Concepts
Hydroflow is different from other distributed systems infrastructure, so you probably have questions, like: What is Hydroflow? How does it work? What is special about it, and what are the key concepts to understand?
This chapter covers those basic questions. We start simple describing Hydroflow, and build up to an understanding of what makes Hydroflow uniquely powerful.
But in case you want a preview of the Hydroflow goodies, here are the main themes:
- Distributed Correctness: Hydroflow's type system can prevent distributed system bugs at compile time. (One example: will your code produce the same results if you deploy on a single machine or replicate on a distributed cluster of machines?)
- Local Efficiency: Hydroflow compiles your dataflow programs into efficient, low-latency, single-threaded executables.
Taken together, Hydroflow provides a high-efficiency substrate on which to build powerful languages for distributed computing.
Hydroflow's type system checks are not yet implemented, but they are coming soon!

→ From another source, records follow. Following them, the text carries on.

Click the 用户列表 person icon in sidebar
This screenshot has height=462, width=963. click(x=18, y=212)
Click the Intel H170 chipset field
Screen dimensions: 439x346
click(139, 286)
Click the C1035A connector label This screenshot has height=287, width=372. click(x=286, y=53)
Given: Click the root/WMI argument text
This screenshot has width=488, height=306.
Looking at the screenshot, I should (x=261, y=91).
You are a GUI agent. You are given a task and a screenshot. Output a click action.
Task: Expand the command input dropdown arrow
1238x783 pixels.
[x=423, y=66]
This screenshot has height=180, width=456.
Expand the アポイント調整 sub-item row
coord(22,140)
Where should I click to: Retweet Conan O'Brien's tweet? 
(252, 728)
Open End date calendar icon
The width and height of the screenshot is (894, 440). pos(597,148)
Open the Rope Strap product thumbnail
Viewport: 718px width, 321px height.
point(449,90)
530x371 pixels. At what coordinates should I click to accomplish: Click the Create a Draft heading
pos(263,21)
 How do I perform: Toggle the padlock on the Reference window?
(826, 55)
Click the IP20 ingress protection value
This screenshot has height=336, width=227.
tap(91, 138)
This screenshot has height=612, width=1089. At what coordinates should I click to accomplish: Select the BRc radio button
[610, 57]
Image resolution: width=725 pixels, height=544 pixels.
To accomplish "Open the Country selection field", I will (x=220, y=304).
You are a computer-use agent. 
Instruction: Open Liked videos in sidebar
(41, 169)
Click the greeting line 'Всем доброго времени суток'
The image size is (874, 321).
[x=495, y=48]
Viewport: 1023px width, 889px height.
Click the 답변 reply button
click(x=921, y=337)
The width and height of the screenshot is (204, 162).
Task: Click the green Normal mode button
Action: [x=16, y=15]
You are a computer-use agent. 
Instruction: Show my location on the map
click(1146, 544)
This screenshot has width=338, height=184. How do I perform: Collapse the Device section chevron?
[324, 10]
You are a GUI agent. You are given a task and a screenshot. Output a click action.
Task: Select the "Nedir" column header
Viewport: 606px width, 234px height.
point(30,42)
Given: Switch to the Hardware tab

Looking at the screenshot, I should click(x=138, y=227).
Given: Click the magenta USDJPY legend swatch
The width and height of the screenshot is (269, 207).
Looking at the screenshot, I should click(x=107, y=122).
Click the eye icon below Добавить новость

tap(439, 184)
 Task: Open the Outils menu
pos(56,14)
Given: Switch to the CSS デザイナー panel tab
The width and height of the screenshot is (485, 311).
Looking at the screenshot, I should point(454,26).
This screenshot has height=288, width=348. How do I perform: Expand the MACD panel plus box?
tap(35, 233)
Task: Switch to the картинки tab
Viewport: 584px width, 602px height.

Hydroflow: A Runtime Library and a DSL in Rust
Setting fanfare aside, what is Hydroflow?
Hydroflow is a library that can be used in any Rust program. It includes two main components:
- A runtime library that executes low-latency, reactive dataflow programs written in Rust. (The core API.)
- A domain-specific language (DSL) for specifying dataflow programs. (The Hydroflow surface syntax.)
Hydroflow's surface syntax must be embedded in a Rust program; the Rust compiler takes that Hydroflow syntax and compiles it into an efficient binary executable.
We call a running Hydroflow binary a transducer.
In typical usage, a developer writes a transducer as a single-threaded Rust program that is mostly composed of Hydroflow surface syntax. Each transducer is typically responsible for a single "node" (a machine, or a core) in a distributed system composed of many such transducers, which send and receive flows of data to each other.
Hydroflow itself does not generate distributed code. It is a library for specifying the transducers (individual nodes) that participate in a distributed system.
In the Hydro Project, higher-level languages are being built on top of Hydroflow to generate distributed code in the form of multiple transducers. Meanwhile, you can use Hydroflow to write your own distributed code, by writing individual transducers that work together, and deploying them manually or with a tool like Hydroplane. See the Hydro Ecosystem for more on this.
So how might a human write distributed systems with Hydroflow?
As an illustration of how you can work at the Hydroflow layer, consider the
Chat Server example. If you run that binary
with the command-line argument --role server
it will start a single transducer that is responsible for a chat server: receiving
membership requests and messages from clients, and forwarding messages from individual clients to all other clients.
If you run that binary with the argument --role client
it will start a transducer that is responsible for a chat client, which
forwards chat messages from stdin to the server, and prints out messages sent by the server. As a distributed system, the chat
service would typically consist of many client transducers and a single server transducer.
Note that this is an example of an extremely simple distributed system in a "star" or "hub-and spokes" topology: the multiple client transducers are completely independent of each other, and each talks only with the central server transducer.
If we wanted something more interesting, we could consider deploying a cluster of multiple server transducers, say for fault tolerance or geo-distribution, perhaps like this:
We'd need to change the server code to get servers sharing their state in a correct and reliable manner. But that's a topic for another section TODO; for now, let's stay focused on the basics.